* **Texte à lire**:
==============================
M. Antoine Armand, rapporteur. Cette étude dédiée aux compétences et à la formation dans le domaine nucléaire a donné lieu à un inventaire détaillé des besoins en compétences, à des analyses post-Fukushima pour attirer les jeunes, tandis que les entreprises du secteur se sont mobilisées à leur échelle. Avez-vous le sentiment que nous avons manqué d’une mobilisation plus générale des pouvoirs publics, de débouchés dans les entreprises et de parcours de formation, ce qui expliquerait que la situation ait pratiquement empiré depuis lors ?

Mme Catherine Cesarsky. Je ne peux pas répondre à cette question, puisque je n’ai pas suivi ce dossier sur les dix dernières années. Je sais toutefois que le plan de relance prévoit la création de l’Université des métiers du nucléaire (UMN), qui met d’ailleurs en question l’existence même de l’I2EN, ce qui ne me dérange guère, puisque nous étions plutôt tournés vers l’étranger, alors que la priorité consiste aujourd’hui à former nos concitoyens. Cela dit, les formations dispensées à l’I2EN n’étaient pas seulement destinées aux étrangers. En tout état de cause, la création de l’UMN – dont j’ai appris l’existence avant de venir devant vous – est source d’une mobilisation accrue, ce qui est très positif. Lorsque j’en lis les motifs, je comprends effectivement, entre les lignes, que la situation a empiré depuis dix ans.

M. Antoine Armand, rapporteur. Ma dernière question sera plus générale. En tant que membre de l’Académie des sciences et ancienne membre du Conseil supérieur des programmes, comment analysez-vous l’évolution du rapport à la science ? De plus en plus d’informations inexactes ou fausses sont diffusées ou crues par nos concitoyens, y compris en matière énergétique. Avez-vous l’impression que la situation s’est fortement dégradée ? Pensez-vous que la connaissance scientifique – ou du moins l’accès à cette connaissance scientifique – des décideurs s’est détériorée ?

Mme Catherine Cesarsky. Honnêtement, oui. À l’époque, au Parlement, nous rencontrions des parlementaires très informés et très pointus. Pour tout vous dire, je fais partie des "conseillers" de l’OPECST, mais l’on a très peu fait appel à nos services. Un an et demi en arrière, l’OPECST souhaitait rencontrer des académiciens, notamment pour aborder la question de l’énergie nucléaire. Nous avions donc mené des discussions à bâtons rompus avec l’OPECST, mais le niveau de connaissance des parlementaires sur ce sujet – excusez-moi si vous en faisiez partie – s’était franchement dégradé par rapport à ce que j’avais pu connaître par le passé. Pour ce qui est des ministres, tout dépendait des personnalités. Christine Lagarde comprenait tout. Valérie Pécresse était au top. Idem pour Nathalie Kosciuszko-Morizet. Les femmes étaient très informées et s’efforçaient vraiment de comprendre. Je n’en dirais pas tant de tous les hommes.
==============================
* **Données sources**:
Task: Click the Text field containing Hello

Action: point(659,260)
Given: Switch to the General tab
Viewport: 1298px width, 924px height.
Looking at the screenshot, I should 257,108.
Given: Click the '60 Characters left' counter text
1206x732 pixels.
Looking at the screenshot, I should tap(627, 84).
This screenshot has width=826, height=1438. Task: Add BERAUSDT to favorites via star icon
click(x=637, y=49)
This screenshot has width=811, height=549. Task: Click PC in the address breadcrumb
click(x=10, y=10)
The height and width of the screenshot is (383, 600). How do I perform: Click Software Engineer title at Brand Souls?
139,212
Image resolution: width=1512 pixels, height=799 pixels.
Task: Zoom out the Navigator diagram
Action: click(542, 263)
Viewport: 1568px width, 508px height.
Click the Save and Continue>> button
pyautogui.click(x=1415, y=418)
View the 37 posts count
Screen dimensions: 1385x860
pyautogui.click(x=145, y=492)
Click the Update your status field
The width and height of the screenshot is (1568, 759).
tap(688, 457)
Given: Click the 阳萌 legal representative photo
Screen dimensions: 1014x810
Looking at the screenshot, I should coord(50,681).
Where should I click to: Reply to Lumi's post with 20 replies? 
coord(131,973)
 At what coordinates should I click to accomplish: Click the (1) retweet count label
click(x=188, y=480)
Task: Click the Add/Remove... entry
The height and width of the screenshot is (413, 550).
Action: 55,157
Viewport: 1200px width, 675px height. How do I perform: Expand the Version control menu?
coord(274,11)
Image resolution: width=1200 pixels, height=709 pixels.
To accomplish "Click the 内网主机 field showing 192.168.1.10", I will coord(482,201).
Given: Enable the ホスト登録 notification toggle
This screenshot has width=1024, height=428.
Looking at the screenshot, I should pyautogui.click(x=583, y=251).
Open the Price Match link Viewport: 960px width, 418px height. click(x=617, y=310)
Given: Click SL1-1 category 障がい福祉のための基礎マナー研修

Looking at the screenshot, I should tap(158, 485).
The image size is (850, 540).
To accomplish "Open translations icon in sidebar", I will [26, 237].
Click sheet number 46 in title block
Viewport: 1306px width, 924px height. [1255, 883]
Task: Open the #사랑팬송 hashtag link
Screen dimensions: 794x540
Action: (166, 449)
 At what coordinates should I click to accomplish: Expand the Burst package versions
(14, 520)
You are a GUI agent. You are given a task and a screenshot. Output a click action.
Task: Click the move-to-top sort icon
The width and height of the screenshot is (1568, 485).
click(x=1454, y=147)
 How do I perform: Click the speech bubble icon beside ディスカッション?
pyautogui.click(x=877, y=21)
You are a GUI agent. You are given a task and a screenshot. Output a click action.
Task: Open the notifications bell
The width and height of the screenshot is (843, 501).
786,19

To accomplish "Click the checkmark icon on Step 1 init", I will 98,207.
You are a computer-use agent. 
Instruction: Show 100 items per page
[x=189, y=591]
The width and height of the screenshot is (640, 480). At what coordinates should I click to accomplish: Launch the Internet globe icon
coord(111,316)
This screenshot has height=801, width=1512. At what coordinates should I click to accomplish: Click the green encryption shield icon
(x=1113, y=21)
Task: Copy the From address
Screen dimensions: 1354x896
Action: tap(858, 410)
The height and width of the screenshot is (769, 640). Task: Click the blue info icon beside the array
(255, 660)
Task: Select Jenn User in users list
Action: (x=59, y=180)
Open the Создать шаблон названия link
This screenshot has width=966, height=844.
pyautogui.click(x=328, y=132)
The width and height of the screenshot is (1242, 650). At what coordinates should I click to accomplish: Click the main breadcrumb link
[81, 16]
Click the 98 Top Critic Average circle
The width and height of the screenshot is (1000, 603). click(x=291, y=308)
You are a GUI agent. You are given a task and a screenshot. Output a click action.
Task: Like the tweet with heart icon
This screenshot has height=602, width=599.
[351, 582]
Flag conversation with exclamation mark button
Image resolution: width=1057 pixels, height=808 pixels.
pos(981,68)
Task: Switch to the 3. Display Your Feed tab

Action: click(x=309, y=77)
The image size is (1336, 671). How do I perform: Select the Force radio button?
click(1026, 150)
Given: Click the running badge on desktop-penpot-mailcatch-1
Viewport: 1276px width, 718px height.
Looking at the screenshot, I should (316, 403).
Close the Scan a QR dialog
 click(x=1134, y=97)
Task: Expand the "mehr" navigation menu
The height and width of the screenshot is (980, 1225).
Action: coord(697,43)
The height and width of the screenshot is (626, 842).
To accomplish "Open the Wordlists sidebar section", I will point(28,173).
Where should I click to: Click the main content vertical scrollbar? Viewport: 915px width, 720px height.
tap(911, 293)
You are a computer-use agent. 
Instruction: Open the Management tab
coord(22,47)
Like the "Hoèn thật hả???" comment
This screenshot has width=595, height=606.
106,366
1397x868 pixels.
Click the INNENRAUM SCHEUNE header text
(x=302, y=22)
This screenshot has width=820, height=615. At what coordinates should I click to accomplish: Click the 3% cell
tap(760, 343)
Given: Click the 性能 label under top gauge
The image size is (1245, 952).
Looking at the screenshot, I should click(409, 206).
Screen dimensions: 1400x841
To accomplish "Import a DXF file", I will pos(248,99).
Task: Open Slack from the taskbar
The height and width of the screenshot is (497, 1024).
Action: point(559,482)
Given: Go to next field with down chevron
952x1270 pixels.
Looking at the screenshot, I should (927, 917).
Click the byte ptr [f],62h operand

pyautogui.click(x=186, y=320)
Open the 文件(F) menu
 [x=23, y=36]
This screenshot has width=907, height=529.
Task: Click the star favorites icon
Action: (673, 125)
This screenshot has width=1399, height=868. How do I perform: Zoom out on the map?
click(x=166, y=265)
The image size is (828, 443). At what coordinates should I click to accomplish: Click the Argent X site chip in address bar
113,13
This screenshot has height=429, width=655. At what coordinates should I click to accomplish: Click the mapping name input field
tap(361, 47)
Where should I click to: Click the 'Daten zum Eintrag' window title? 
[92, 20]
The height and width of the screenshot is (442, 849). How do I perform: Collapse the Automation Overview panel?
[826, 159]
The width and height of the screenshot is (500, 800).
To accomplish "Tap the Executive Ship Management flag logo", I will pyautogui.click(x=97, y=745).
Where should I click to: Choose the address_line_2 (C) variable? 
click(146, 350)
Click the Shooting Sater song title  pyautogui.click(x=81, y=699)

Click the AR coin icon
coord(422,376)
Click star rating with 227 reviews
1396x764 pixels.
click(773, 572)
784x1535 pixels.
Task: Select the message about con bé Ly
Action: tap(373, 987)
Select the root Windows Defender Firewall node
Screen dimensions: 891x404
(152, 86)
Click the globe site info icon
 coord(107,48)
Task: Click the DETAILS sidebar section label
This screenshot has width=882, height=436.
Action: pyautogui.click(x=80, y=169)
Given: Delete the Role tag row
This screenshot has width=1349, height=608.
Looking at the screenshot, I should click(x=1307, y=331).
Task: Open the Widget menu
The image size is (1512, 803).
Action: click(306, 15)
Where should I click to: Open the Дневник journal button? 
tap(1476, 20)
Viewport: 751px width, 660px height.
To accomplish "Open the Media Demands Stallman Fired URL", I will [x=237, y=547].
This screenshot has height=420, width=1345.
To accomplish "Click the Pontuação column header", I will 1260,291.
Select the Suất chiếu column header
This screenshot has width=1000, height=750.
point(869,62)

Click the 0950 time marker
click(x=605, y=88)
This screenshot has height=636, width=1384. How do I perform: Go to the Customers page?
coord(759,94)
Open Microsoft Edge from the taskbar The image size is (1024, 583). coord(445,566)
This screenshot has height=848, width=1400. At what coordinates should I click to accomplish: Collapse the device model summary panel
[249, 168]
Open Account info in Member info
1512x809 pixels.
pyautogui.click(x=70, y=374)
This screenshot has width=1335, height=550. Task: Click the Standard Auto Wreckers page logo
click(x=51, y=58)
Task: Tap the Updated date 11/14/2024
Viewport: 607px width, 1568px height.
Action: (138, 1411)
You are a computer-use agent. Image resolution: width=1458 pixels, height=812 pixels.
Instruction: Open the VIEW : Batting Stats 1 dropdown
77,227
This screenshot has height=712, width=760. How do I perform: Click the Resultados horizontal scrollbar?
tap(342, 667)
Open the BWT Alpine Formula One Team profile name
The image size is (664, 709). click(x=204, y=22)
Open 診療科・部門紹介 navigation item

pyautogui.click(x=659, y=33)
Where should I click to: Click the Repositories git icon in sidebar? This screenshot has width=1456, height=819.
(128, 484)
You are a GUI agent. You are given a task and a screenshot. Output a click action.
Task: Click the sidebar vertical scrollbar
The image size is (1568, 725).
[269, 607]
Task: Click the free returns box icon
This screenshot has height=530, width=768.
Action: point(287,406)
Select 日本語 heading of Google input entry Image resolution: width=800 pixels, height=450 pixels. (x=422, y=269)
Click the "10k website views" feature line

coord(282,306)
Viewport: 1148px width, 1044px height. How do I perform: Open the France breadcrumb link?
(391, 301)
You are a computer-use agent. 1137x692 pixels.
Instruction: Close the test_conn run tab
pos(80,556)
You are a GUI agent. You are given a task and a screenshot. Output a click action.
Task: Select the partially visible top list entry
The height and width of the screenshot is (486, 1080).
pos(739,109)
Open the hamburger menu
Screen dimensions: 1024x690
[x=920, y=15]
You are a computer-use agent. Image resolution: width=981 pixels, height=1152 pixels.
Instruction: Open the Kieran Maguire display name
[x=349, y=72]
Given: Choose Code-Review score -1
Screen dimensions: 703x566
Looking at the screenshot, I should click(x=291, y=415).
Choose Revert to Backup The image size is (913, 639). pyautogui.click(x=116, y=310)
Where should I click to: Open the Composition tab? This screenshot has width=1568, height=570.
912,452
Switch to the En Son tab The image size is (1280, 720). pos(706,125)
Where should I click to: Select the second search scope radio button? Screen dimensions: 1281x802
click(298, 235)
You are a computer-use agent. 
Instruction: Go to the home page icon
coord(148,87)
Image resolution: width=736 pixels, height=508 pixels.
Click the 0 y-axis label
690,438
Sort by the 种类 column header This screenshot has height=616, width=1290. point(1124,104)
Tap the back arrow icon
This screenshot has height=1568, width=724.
==============================
* **Questions**:
a - Dans l'audition sur les compétences nucléaires, quelle université le plan de relance prévoit-il de créer ?
b - Écrivez la suite de l'audition sur les compétences nucléaires à partir de sa dernière phrase.

* **Liste des réponses**:
a - L'Université des métiers du nucléaire (UMN).

b -
M. le président Raphaël Schellenberger. Votre conclusion est plutôt optimiste quant à l’évolution du profil de nos gouvernants. Nous vous remercions pour le temps que vous nous avez consacré, pour les recherches préparatoires que vous avez menées avant cette audition et pour la précision de vos réponses. Nous sentons bien que vous vous êtes replongée dans une période qui s’est depuis éloignée, mais avec beaucoup de volonté, avec la conscience partagée que nous parlons d’un bien commun nécessitant une remobilisation collective. Nous poursuivrons nos auditions jusqu’à la fin février, avant la remise de notre rapport en avril.

Mme Catherine Cesarsky. Ce rapport sera-t-il public ?

M. le président Raphaël Schellenberger. Je ne peux pas m’y engager. Ce rapport rédigé par le rapporteur sera soumis à la commission d’enquête, qui décidera alors de son éventuelle publication. S’il est publié, nous ne manquerons pas de vous le faire parvenir.

Mme Catherine Cesarsky. J’entends que nous n’y aurons pas droit s’il n’est pas publié.

M. le président Raphaël Schellenberger. J’espère qu’il sera publié, de même que le rapporteur. Nous vous remercions à nouveau, madame Cesarsky, d’avoir livré ce témoignage, sachant que vous avez occupé une fonction essentielle d’observateur et de conseiller à une période de chamboulement pour la perception des enjeux énergétiques, et que cette audition nous éclaire grandement sur notre questionnement relatif au processus décisionnel sur des sujets éminemment complexes comme l’énergie nucléaire, dont l’enjeu s’inscrit dans le temps long.